_Exercise goal:_ Work through the records below and copy every line that includes "agent".

_Data for analysis:_
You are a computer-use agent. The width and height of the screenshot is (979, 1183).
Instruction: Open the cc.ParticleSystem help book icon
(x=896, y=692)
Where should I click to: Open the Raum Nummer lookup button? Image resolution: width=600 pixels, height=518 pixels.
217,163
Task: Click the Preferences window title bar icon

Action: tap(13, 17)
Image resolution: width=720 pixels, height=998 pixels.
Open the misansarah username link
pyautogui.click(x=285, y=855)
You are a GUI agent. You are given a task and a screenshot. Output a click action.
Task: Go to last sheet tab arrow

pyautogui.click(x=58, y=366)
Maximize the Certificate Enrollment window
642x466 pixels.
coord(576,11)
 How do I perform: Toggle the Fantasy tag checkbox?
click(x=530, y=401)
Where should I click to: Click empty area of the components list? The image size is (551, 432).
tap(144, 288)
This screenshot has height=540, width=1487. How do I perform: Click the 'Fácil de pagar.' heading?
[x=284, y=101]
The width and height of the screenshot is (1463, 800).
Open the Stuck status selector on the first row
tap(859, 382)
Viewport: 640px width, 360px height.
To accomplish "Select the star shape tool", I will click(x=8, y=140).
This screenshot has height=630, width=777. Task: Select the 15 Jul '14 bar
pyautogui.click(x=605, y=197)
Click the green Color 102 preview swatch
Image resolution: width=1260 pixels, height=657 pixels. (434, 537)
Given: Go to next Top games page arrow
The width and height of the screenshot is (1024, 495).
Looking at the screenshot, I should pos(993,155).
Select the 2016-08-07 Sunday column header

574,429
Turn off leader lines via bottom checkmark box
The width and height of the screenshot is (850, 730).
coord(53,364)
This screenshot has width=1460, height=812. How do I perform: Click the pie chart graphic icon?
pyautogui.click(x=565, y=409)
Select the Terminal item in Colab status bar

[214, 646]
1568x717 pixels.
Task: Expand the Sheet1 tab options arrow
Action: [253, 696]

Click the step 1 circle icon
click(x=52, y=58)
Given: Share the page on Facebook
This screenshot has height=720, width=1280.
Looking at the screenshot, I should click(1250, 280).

_Written reply:_
You are a computer-use agent. The width and height of the screenshot is (979, 1183).
You are a GUI agent. You are given a task and a screenshot. Output a click action.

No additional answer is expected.